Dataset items
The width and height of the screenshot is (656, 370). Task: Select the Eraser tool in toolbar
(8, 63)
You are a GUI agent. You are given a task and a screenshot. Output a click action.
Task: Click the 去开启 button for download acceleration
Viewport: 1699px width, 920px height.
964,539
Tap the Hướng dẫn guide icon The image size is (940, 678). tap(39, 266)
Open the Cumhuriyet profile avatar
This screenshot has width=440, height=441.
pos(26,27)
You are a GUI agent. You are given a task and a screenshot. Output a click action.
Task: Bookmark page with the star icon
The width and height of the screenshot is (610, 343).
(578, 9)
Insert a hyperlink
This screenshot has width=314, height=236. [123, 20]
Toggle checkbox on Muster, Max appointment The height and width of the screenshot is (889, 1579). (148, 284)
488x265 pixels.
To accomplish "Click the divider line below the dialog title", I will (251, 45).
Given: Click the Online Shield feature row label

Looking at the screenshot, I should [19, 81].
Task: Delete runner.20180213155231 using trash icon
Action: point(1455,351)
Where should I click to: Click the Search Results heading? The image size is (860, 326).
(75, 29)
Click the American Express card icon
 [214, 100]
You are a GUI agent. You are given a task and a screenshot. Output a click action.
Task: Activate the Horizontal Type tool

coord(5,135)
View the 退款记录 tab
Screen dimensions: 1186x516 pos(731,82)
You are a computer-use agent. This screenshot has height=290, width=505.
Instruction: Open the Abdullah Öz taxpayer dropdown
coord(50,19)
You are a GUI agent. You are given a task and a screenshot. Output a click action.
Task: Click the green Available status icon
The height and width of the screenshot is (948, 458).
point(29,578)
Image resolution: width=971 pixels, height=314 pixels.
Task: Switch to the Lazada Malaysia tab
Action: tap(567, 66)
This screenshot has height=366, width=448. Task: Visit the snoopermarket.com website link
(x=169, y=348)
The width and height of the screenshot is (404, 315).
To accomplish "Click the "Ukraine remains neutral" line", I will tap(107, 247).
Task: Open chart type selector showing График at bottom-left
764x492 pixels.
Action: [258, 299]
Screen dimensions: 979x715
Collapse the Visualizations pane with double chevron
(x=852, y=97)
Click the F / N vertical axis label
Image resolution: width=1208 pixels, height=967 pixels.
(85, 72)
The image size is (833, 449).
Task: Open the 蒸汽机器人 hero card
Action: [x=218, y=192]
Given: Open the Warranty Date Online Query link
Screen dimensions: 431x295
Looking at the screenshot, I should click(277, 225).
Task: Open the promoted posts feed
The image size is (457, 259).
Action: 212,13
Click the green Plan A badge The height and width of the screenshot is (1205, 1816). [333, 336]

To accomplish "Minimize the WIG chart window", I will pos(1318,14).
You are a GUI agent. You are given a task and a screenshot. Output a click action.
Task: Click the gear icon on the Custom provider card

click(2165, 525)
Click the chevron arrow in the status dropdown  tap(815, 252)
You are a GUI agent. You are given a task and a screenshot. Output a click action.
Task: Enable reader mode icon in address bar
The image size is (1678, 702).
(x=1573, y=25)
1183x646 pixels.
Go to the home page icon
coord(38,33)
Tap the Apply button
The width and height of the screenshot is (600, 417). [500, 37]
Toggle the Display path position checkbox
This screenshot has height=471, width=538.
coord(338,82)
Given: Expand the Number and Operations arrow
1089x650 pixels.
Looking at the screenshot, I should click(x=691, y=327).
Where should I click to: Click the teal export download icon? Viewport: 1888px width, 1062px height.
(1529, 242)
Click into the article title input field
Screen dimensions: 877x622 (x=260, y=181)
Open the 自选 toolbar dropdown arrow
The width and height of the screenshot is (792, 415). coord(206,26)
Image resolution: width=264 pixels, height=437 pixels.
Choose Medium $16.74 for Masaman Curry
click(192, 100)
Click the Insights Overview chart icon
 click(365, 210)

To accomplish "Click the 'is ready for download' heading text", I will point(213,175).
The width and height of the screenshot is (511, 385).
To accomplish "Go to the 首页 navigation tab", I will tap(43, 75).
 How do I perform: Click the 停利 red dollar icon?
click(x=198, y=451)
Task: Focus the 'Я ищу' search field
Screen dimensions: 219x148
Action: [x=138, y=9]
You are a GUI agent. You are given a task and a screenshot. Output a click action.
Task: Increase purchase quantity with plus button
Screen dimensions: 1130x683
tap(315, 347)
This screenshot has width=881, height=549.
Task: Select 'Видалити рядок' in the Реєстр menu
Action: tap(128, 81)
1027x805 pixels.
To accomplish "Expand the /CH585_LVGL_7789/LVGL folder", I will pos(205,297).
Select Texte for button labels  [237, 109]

◆ **Problem statement**:
Please quote the data above in full, word for word.

◆ **Exercise output**:
The width and height of the screenshot is (656, 370). Task: Select the Eraser tool in toolbar
(8, 63)
You are a GUI agent. You are given a task and a screenshot. Output a click action.
Task: Click the 去开启 button for download acceleration
Viewport: 1699px width, 920px height.
964,539
Tap the Hướng dẫn guide icon The image size is (940, 678). tap(39, 266)
Open the Cumhuriyet profile avatar
This screenshot has width=440, height=441.
pos(26,27)
You are a GUI agent. You are given a task and a screenshot. Output a click action.
Task: Bookmark page with the star icon
The width and height of the screenshot is (610, 343).
(578, 9)
Insert a hyperlink
This screenshot has width=314, height=236. [123, 20]
Toggle checkbox on Muster, Max appointment The height and width of the screenshot is (889, 1579). (148, 284)
488x265 pixels.
To accomplish "Click the divider line below the dialog title", I will (251, 45).
Given: Click the Online Shield feature row label

Looking at the screenshot, I should [19, 81].
Task: Delete runner.20180213155231 using trash icon
Action: point(1455,351)
Where should I click to: Click the Search Results heading? The image size is (860, 326).
(75, 29)
Click the American Express card icon
 [214, 100]
You are a GUI agent. You are given a task and a screenshot. Output a click action.
Task: Activate the Horizontal Type tool

coord(5,135)
View the 退款记录 tab
Screen dimensions: 1186x516 pos(731,82)
You are a computer-use agent. This screenshot has height=290, width=505.
Instruction: Open the Abdullah Öz taxpayer dropdown
coord(50,19)
You are a GUI agent. You are given a task and a screenshot. Output a click action.
Task: Click the green Available status icon
The height and width of the screenshot is (948, 458).
point(29,578)
Image resolution: width=971 pixels, height=314 pixels.
Task: Switch to the Lazada Malaysia tab
Action: tap(567, 66)
This screenshot has height=366, width=448. Task: Visit the snoopermarket.com website link
(x=169, y=348)
The width and height of the screenshot is (404, 315).
To accomplish "Click the "Ukraine remains neutral" line", I will tap(107, 247).
Task: Open chart type selector showing График at bottom-left
764x492 pixels.
Action: [258, 299]
Screen dimensions: 979x715
Collapse the Visualizations pane with double chevron
(x=852, y=97)
Click the F / N vertical axis label
Image resolution: width=1208 pixels, height=967 pixels.
(85, 72)
The image size is (833, 449).
Task: Open the 蒸汽机器人 hero card
Action: [x=218, y=192]
Given: Open the Warranty Date Online Query link
Screen dimensions: 431x295
Looking at the screenshot, I should click(277, 225).
Task: Open the promoted posts feed
The image size is (457, 259).
Action: 212,13
Click the green Plan A badge The height and width of the screenshot is (1205, 1816). [333, 336]

To accomplish "Minimize the WIG chart window", I will pos(1318,14).
You are a GUI agent. You are given a task and a screenshot. Output a click action.
Task: Click the gear icon on the Custom provider card

click(2165, 525)
Click the chevron arrow in the status dropdown  tap(815, 252)
You are a GUI agent. You are given a task and a screenshot. Output a click action.
Task: Enable reader mode icon in address bar
The image size is (1678, 702).
(x=1573, y=25)
1183x646 pixels.
Go to the home page icon
coord(38,33)
Tap the Apply button
The width and height of the screenshot is (600, 417). [500, 37]
Toggle the Display path position checkbox
This screenshot has height=471, width=538.
coord(338,82)
Given: Expand the Number and Operations arrow
1089x650 pixels.
Looking at the screenshot, I should click(x=691, y=327).
Where should I click to: Click the teal export download icon? Viewport: 1888px width, 1062px height.
(1529, 242)
Click into the article title input field
Screen dimensions: 877x622 (x=260, y=181)
Open the 自选 toolbar dropdown arrow
The width and height of the screenshot is (792, 415). coord(206,26)
Image resolution: width=264 pixels, height=437 pixels.
Choose Medium $16.74 for Masaman Curry
click(192, 100)
Click the Insights Overview chart icon
 click(365, 210)

To accomplish "Click the 'is ready for download' heading text", I will point(213,175).
The width and height of the screenshot is (511, 385).
To accomplish "Go to the 首页 navigation tab", I will tap(43, 75).
 How do I perform: Click the 停利 red dollar icon?
click(x=198, y=451)
Task: Focus the 'Я ищу' search field
Screen dimensions: 219x148
Action: [x=138, y=9]
You are a GUI agent. You are given a task and a screenshot. Output a click action.
Task: Increase purchase quantity with plus button
Screen dimensions: 1130x683
tap(315, 347)
This screenshot has width=881, height=549.
Task: Select 'Видалити рядок' in the Реєстр menu
Action: tap(128, 81)
1027x805 pixels.
To accomplish "Expand the /CH585_LVGL_7789/LVGL folder", I will pos(205,297).
Select Texte for button labels  [237, 109]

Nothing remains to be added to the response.